Nearly 85% of new drugs in Germany that were approved in 2011 for outpatients covered by public health insurance showed little or no added benefit compared with drugs already on the market, says a new study commissioned by Techniker Krankenkasse, Germany’s largest public health insurer.

However, the authors of the annual study, Innovation Report 2014,1 noted that “drug innovation” figures for 2011 were an improvement on 2010 and that they expected the improvement to continue in the coming years, mainly because of a new German drug law.

Of the 20 new drugs approved in 2011 that the authors monitored through 2013 only three—ticagrelor, tafamidis, and abiraterone—were found to provide “innovative therapeutic advances” over drugs already in use. Ten of the drugs provided limited therapeutic improvements and seven drugs showed no new benefits. Of the 23 new drugs approved in 2010 two were rated as innovative, six as slightly innovative, and 15 as not innovative—showing no additional benefits over existing drugs.

The authors defined “innovative” by using three criteria: whether or not treatments already existed for a new drug’s indications; whether a new drug showed one or more additional benefits over older drugs; and whether a new drug cost less than older comparable drugs. Of the 14 new drugs in 2011 whose prices could be compared with older drugs 11 were more expensive, two were similar in price, and one was cheaper. The authors then totalled the three criteria on each new drug to reach their final conclusions.

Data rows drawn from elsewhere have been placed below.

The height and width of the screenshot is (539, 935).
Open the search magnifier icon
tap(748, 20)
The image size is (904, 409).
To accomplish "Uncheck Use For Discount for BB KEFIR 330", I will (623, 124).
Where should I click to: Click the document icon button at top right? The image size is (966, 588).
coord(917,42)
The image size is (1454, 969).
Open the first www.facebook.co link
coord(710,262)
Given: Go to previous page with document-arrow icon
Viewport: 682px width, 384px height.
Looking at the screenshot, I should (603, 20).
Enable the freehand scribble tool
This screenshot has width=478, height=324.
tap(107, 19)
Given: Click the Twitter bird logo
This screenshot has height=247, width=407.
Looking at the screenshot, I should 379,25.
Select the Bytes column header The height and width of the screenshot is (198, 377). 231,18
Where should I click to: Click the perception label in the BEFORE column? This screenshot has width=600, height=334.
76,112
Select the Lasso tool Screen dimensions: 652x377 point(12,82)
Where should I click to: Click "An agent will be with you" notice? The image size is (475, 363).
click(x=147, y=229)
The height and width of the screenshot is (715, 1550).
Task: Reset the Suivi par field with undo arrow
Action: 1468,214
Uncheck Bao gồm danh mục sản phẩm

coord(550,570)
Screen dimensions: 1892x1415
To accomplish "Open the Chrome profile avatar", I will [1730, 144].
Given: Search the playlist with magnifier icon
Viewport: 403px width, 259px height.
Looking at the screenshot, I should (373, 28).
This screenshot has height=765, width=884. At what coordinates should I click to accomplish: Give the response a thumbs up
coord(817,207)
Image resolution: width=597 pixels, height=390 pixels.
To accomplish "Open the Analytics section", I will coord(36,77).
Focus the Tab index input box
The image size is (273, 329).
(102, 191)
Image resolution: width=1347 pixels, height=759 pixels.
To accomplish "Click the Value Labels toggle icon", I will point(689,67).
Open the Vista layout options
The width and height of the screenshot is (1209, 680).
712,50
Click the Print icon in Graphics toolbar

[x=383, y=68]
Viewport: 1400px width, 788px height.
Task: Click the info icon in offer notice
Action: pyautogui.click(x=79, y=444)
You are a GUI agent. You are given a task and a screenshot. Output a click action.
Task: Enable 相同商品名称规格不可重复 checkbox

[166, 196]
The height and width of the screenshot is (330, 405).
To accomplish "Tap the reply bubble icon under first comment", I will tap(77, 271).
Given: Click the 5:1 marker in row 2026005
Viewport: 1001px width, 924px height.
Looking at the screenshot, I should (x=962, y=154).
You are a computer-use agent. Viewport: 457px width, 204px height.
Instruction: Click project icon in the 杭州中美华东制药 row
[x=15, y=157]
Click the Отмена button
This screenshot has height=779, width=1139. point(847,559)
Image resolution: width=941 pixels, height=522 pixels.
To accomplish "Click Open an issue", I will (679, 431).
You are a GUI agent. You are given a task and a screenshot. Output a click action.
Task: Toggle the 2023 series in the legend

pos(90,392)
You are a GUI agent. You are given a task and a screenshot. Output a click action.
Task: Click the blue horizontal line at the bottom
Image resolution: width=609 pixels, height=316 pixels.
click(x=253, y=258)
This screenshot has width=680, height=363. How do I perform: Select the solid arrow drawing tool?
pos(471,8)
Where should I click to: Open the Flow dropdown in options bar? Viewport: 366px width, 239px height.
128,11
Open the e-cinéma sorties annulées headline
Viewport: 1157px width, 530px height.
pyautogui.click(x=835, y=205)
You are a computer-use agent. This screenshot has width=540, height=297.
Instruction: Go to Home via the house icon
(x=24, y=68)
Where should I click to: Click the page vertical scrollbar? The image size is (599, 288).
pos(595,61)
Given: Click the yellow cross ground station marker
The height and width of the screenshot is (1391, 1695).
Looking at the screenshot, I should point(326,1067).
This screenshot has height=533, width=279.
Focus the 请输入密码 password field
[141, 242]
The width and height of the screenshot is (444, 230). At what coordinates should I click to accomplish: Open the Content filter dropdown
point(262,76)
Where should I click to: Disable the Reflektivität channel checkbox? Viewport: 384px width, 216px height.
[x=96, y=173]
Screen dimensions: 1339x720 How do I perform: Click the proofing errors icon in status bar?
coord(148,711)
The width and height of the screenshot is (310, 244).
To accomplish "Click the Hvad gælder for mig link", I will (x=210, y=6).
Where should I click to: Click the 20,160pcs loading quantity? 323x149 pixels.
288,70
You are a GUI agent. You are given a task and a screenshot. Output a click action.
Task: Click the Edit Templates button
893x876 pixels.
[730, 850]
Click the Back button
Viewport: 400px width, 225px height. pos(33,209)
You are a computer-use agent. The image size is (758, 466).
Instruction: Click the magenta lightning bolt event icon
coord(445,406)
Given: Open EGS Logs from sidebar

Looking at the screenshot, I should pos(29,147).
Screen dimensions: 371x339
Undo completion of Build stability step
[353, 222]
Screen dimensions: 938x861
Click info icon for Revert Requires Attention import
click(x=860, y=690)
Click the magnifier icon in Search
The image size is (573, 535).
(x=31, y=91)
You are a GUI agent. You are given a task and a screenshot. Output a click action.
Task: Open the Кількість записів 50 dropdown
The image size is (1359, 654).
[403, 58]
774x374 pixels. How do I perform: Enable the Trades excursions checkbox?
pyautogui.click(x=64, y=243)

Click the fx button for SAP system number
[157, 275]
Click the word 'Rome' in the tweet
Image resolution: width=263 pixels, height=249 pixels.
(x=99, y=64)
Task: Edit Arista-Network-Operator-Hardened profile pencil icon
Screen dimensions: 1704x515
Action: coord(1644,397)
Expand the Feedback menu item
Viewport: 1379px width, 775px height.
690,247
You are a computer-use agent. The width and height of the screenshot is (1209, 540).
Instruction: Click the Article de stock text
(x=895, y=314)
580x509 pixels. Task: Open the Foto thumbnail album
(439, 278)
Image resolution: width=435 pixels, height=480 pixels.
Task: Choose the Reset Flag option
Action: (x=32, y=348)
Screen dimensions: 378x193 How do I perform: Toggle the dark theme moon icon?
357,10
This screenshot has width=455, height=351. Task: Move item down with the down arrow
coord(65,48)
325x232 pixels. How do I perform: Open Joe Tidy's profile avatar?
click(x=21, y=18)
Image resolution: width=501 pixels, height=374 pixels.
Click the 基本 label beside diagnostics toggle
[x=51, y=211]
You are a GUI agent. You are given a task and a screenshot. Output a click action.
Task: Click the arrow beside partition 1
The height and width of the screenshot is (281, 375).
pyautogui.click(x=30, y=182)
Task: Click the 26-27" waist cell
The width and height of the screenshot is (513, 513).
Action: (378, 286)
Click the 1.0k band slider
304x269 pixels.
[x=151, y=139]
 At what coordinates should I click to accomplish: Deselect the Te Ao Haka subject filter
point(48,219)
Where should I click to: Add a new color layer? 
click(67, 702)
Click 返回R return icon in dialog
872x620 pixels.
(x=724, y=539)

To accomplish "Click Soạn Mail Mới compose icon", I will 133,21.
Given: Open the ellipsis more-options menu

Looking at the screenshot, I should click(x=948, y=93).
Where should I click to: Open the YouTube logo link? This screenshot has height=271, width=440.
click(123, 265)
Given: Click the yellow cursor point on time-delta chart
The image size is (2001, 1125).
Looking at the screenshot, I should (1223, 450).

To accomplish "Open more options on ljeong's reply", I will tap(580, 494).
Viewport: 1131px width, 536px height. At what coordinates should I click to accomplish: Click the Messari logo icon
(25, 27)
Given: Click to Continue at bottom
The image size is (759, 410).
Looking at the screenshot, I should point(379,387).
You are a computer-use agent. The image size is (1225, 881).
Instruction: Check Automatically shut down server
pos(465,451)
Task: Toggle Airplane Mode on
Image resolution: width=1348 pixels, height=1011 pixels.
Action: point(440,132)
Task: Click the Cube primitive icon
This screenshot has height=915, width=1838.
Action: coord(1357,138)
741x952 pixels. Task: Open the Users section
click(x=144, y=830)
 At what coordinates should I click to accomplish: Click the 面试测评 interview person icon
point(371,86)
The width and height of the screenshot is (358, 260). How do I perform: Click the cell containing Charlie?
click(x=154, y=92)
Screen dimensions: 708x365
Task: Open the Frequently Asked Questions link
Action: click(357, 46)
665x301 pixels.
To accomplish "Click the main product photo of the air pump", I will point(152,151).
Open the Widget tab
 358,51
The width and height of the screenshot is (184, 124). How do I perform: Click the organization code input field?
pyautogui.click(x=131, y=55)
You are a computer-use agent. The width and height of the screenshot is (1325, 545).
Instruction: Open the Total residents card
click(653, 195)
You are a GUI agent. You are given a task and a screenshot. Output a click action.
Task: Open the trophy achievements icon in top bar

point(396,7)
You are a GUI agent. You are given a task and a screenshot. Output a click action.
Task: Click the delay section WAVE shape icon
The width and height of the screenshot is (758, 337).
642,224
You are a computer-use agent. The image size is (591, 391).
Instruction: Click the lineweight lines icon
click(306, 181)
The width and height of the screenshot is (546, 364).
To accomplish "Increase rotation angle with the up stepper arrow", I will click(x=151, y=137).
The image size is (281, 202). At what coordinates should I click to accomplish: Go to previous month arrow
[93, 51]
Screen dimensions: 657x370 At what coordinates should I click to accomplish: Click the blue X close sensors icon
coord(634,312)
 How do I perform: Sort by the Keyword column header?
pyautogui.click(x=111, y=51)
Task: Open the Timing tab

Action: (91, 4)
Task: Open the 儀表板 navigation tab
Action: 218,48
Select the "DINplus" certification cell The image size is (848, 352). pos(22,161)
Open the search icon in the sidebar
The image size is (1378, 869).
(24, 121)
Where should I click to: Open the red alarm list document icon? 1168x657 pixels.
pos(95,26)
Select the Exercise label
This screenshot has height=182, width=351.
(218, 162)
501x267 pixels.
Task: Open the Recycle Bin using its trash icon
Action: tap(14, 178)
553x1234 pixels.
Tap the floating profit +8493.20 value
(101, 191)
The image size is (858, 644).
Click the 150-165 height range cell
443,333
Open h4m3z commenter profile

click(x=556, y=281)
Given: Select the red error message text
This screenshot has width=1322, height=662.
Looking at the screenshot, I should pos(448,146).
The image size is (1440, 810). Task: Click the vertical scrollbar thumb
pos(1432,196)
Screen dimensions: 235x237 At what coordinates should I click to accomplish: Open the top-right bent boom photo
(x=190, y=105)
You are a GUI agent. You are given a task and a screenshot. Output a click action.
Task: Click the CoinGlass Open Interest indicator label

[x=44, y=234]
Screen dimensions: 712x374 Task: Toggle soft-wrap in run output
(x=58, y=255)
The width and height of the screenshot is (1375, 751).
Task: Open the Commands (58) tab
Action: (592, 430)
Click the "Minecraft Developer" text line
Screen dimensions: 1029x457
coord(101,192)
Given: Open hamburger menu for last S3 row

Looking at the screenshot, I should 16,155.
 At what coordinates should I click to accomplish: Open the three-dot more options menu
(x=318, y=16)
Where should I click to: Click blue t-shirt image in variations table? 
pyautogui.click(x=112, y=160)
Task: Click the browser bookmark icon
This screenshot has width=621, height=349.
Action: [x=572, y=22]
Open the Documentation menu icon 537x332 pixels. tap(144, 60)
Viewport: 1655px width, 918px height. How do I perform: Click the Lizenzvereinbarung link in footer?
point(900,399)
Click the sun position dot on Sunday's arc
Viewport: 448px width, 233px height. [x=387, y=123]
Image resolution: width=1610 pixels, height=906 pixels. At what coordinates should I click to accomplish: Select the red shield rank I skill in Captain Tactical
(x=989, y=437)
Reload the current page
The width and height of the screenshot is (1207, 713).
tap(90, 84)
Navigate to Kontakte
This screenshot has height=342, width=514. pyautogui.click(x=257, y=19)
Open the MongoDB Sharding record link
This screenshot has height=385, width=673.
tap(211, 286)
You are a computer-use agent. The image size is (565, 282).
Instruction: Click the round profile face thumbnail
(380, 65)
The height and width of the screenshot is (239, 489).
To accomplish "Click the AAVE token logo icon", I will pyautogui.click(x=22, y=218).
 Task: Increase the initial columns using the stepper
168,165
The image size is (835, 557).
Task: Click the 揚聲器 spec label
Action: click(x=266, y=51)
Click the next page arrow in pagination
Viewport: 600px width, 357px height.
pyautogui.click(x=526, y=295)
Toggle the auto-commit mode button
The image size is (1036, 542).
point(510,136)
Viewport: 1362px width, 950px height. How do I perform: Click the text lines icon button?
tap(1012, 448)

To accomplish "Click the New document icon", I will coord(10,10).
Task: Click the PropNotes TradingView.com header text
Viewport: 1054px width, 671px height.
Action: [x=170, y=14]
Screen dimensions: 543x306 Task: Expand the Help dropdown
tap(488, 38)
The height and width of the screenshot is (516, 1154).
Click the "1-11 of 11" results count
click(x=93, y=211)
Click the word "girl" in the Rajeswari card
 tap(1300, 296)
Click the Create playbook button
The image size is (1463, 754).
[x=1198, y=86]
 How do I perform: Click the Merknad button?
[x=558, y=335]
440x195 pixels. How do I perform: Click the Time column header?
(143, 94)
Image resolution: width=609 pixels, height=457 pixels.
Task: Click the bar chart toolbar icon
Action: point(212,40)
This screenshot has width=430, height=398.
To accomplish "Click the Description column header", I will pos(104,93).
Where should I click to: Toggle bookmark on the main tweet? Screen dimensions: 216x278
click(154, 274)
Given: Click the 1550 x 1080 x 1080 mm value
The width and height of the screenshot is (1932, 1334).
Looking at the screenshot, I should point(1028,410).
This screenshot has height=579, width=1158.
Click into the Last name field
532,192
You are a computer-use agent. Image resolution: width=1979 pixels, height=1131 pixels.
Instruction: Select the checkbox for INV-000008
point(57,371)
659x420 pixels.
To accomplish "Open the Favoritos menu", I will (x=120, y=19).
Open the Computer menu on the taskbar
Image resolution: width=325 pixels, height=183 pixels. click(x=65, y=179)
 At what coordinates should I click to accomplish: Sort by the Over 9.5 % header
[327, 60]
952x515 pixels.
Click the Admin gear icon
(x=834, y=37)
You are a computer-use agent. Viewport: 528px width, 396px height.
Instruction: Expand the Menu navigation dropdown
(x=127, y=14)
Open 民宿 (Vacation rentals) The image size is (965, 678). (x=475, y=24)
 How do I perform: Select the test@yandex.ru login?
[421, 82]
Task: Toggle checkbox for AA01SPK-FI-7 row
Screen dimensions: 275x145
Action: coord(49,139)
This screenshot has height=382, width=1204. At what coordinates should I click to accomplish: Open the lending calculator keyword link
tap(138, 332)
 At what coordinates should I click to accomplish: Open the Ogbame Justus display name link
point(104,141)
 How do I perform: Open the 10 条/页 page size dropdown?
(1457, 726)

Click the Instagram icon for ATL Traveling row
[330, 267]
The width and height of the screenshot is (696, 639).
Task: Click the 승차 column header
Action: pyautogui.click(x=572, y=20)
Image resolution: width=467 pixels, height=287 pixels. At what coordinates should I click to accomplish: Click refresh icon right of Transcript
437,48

Gerd Glaeske, lead author of the study and head of health economics and health policy at the University of Bremen,2 told The BMJ that the improvement in non-innovative drugs from 65% of the total in 2010 to 35% in 2011 could be attributed mainly to a major drug law that took effect at the start of 2011.

The law, known in Germany by its acronym AMNOG (ArzneiMittelmarktNeuOrdnungsGesetz), requires that a new drug first be evaluated by a federal committee supervised by the ministry of health, to determine whether it shows additional benefit compared with corresponding established drugs. If a drug shows added benefit and is approved, health insurers negotiate prices with the drug industry. The law has already been judged to have helped to lower drug costs for Germany’s public health insurance3 and has been criticised by Europe’s drug industry.4

“I think we are seeing improvement because of the rising quality of licensing studies for new drugs,” said Glaeske. “The better the studies are, the better the chances will be for the pharmaceutical companies to successfully pass the AMNOG process and enter into cost benefit negotiations with the representatives of the statutory health insurance system.”

But Glaeske added that it would still take several more years until the AMNOG law took full effect. “We are in a kind of a transitional period at the moment, and the situation will continue to improve,” he said.